### [EXERCISE DIRECTIONS]
Your response should consist solely of the records, written out exactly.
SUPPLIED ENTRIES section start
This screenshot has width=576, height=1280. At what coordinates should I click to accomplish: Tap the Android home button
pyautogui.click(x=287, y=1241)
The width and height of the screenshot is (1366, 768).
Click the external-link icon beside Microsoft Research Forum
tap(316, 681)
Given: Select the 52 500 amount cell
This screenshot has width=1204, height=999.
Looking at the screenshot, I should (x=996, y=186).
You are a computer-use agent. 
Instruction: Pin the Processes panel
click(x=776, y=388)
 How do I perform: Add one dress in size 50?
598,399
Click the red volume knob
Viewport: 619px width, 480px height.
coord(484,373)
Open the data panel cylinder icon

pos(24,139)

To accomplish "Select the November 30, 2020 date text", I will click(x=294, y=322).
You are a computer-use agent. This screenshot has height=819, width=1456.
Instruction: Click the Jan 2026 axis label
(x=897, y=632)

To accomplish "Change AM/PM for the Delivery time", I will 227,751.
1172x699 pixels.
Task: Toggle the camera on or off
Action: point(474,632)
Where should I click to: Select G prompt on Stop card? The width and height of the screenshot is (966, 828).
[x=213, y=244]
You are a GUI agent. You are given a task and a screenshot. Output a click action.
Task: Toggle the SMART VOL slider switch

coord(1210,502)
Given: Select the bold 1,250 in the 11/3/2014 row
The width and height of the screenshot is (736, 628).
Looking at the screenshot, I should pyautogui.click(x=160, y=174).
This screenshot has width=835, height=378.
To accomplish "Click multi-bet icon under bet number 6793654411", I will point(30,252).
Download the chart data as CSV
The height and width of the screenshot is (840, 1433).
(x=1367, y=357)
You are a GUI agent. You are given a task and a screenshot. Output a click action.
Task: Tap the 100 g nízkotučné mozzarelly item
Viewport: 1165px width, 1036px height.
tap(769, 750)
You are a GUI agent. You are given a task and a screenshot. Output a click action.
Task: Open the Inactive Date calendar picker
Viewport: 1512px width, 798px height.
SUPPLIED ENTRIES section end
### [OUTPUT]
This screenshot has width=576, height=1280. At what coordinates should I click to accomplish: Tap the Android home button
pyautogui.click(x=287, y=1241)
The width and height of the screenshot is (1366, 768).
Click the external-link icon beside Microsoft Research Forum
tap(316, 681)
Given: Select the 52 500 amount cell
This screenshot has width=1204, height=999.
Looking at the screenshot, I should (x=996, y=186).
You are a computer-use agent. 
Instruction: Pin the Processes panel
click(x=776, y=388)
 How do I perform: Add one dress in size 50?
598,399
Click the red volume knob
Viewport: 619px width, 480px height.
coord(484,373)
Open the data panel cylinder icon

pos(24,139)

To accomplish "Select the November 30, 2020 date text", I will click(x=294, y=322).
You are a computer-use agent. This screenshot has height=819, width=1456.
Instruction: Click the Jan 2026 axis label
(x=897, y=632)

To accomplish "Change AM/PM for the Delivery time", I will 227,751.
1172x699 pixels.
Task: Toggle the camera on or off
Action: point(474,632)
Where should I click to: Select G prompt on Stop card? The width and height of the screenshot is (966, 828).
[x=213, y=244]
You are a GUI agent. You are given a task and a screenshot. Output a click action.
Task: Toggle the SMART VOL slider switch

coord(1210,502)
Given: Select the bold 1,250 in the 11/3/2014 row
The width and height of the screenshot is (736, 628).
Looking at the screenshot, I should pyautogui.click(x=160, y=174).
This screenshot has width=835, height=378.
To accomplish "Click multi-bet icon under bet number 6793654411", I will point(30,252).
Download the chart data as CSV
The height and width of the screenshot is (840, 1433).
(x=1367, y=357)
You are a GUI agent. You are given a task and a screenshot. Output a click action.
Task: Tap the 100 g nízkotučné mozzarelly item
Viewport: 1165px width, 1036px height.
tap(769, 750)
You are a GUI agent. You are given a task and a screenshot. Output a click action.
Task: Open the Inactive Date calendar picker
Viewport: 1512px width, 798px height.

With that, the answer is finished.